The findings from the Evaluation of Fosaprepitant in Single-dose Schedule (EASE)-017 study, which were presented at the 46th annual meeting of the American Society of Clinical Oncology, showed that the regimen containing 150-mg fosaprepitant dimeglumine was not inferior to the regimen with oral aprepitant.
“The results of this study demonstrate that an antiemetic regimen with a single, 150-mg injection of fosaprepitant provides similar protection against CINV as a 3-day regimen of oral aprepitant, which has become part of the standard of care for patients receiving highly emetogenic chemo - therapy,” said lead study investigator Steven Grunberg, MD, a professor of medicine and pharmacology at the University of Vermont, Burlington. “These findings are important because prevention of CINV is a major concern, and this formulation of aprepitant could potentially provide dosing flexibility to prevent CINV.”
Currently, aprepitant is approved as a part of a 3-day regimen for the prevention of acute and delayed nausea and vomiting associated with initial and repeat courses of moderately emetogenic and highly emetogenic cancer chemotherapy, including high-dose cisplatin. In this phase 3, randomized, double- blind, parallel-group, noninferiority study, researchers studied 2322 patients, all of whom were naïve to cisplatin therapy and were scheduled to receive cisplatin-based chemotherapy at a dose of 70 mg/m2 or higher. Of the patients randomized, 2247 patients were included in the analysis.
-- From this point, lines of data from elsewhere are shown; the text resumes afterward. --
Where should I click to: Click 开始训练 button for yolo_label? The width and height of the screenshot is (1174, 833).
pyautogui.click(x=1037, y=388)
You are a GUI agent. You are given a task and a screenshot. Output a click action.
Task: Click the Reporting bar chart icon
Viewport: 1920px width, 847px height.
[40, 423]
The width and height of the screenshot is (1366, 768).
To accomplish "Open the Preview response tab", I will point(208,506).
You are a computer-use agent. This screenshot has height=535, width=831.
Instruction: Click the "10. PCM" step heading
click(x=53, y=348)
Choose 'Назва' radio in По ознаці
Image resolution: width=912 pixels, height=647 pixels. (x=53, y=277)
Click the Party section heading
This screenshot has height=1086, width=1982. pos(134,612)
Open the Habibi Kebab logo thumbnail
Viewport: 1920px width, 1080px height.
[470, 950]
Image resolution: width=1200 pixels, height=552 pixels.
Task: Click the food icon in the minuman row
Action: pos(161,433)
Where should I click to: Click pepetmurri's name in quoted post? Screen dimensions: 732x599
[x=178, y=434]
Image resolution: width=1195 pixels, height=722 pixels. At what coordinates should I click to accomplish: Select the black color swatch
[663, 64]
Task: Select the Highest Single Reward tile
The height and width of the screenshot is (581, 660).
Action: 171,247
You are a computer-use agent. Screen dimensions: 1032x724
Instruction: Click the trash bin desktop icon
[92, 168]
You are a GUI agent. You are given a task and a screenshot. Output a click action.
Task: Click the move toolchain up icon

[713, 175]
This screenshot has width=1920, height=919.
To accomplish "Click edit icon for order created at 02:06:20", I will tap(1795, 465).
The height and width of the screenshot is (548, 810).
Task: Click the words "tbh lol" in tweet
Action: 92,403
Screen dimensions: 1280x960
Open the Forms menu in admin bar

The study’s primary end point was the proportion of patients who reported no vomiting and no use of rescue therapy (complete response) in the overall phase (0-120 hours after initiation of cisplatin-based chemotherapy). The secondary end point was the proportion of patients who reported a complete response (no vomiting and no use of rescue therapy) in the delayed phase (25-120 hours after initiation of cisplatin-based chemotherapy).
The investigators found that 71.9% of patients who received an antiemetic regimen that included a single, 150-mg dose of fosaprepitant plus ondansetron 32 mg IV and dexamethasone 12 mg orally on day 1, and dexamethasone 8 mg orally on day 2, and dexamethasone 8 mg orally twice daily on days 3 and 4 achieved a complete response in the overall phase of chemotherapy (0- 120 hours after initiation of cisplatin chemotherapy). That was comparable with the 72.3% of those receiving an antiemetic regimen containing a 3-day oral regimen of fosaprepitant (fosaprepitant 125 mg orally, ondansetron 32 mg IV, and dexamethasone 12 mg orally on day 1, fosaprepitant 80 mg orally once daily on days 2 and 3, and dexamethasone 8 mg orally once daily on days 2 through 4).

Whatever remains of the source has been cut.